Several protocols have been established for the detection of free radical production in cells which use either lucigenin, chemiluminescence of luminol, xylenol orange or 2',7'-dichlorodihydrofluorescein diacetate (H₂DCFDA) as tools for the detection of intracellular ROS production (Gyllenhammar, 1987; Dahlgren and Karlsson, 1999; Nourooz-Zadeh, 1999). H₂DCFDA is one of the most frequently used chemicals to investigate the intracellular redox state. Other sensitive and direct approaches for measuring H₂O₂ have also been described such as the Amplex Red Hydrogen Peroxide/Peroxidase Assay Kit (Karakuzu et al., 2019). However, this relatively expensive tool measures extracellular H₂O₂ and might not detect low amounts of intracellular ROS. In contrast, low cost, easy handling, high sensitivity, and the possibility to use it in kinetic approaches are important advantages of H₂DCFDA over other established tools. H₂DCFDA enters cells by diffusion and is converted into the non-permeable derivate H₂DCF, which can then be oxidized by ROS into fluorescent 2’,7’-dichlorofluorescein (DCF). An alternative protocol for measuring ROS using H₂DCFDA has been published by Eruslanov and Kusmartsev (Eruslanov and Kusmartsev, 2010). Of note, H₂DCFDA lacks specificity for O₂^- radicals and instead reacts with several O₂^-/H₂O₂ conversion products such as alkoxyl, carbonate, peroxyl, NO₂^-, as well as OH^- radicals (Ischiropoulos et al., 1999; Bilski et al., 2002; Eruslanov and Kusmartsev, 2010). Moreover, H₂DCFDA is prone for artificial conversion mediated, e.g., by light exposure or by direct or indirect oxidation via cytochrome c released during apoptosis (Kalyanaraman et al., 2012). Hence, the detection of ROS by H₂DCFDA must be carefully controlled to confirm cell-dependent ROS production as well as the enzyme of origin such as NOX-2 (Bilski et al., 2002; Ohashi et al., 2002; Eruslanov and Kusmartsev, 2010). In order to further specify the source and species of the measured ROS, different ROS-specific inhibitors (6-Hydroxy-2,5,7,8-tetramethylchroman-2-carboxylic acid; Trolox, N-Acetyl cysteine; NAC, and catalase) as well as NOX-2-specific inhibitors (sgp91 ds-tat and GSK2795039) are highly recommended.

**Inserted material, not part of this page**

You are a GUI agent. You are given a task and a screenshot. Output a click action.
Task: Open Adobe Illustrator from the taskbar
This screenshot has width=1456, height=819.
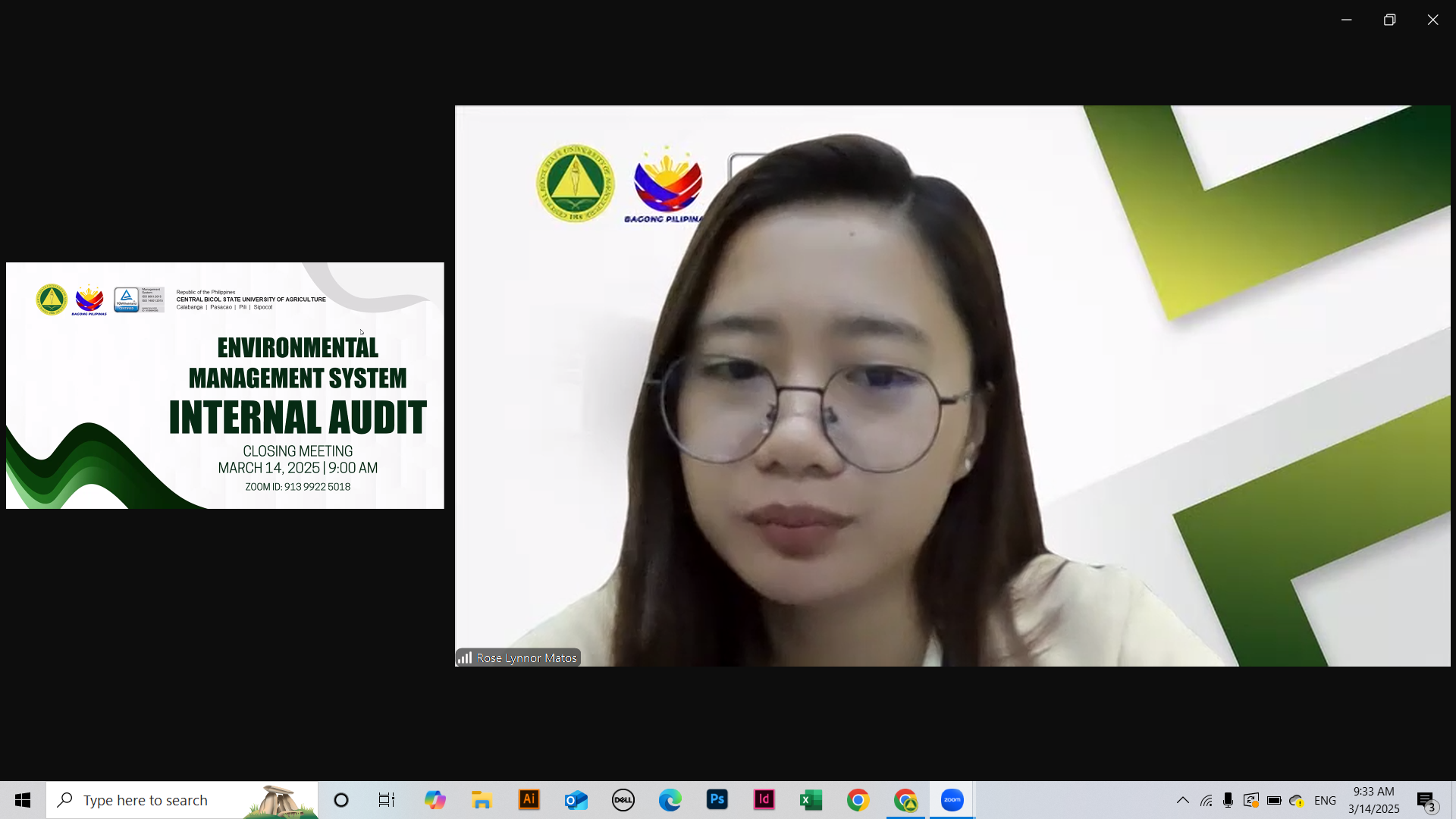529,800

The following protocol incorporates the use of specific inhibitors to enable a robust detection of low ROS levels in cell lines (Mono Mac 6 (MM6) cells, Jurkat T cells, etc.) and primary immune cells (Bone marrow-derived dendritic cells, etc.). Next to the use of inhibitors as pre-treatment to differentiate source and species mediated by the ROS-inducer of interest (see Table 1), the general ROS scavengers Trolox or NAC are used to stop the reaction of H₂DCF to DCF at the end of the experimental treatment. The latter ensures that only ROS which are produced during the experimental setting are measured and prevents unwanted conversion not related to the treatment such as responses to stress during washing and the final measurement. By using this protocol, highly reproducible detection of intracellular ROS production in signaling-relevant concentrations can be performed (Bode et al., 2019).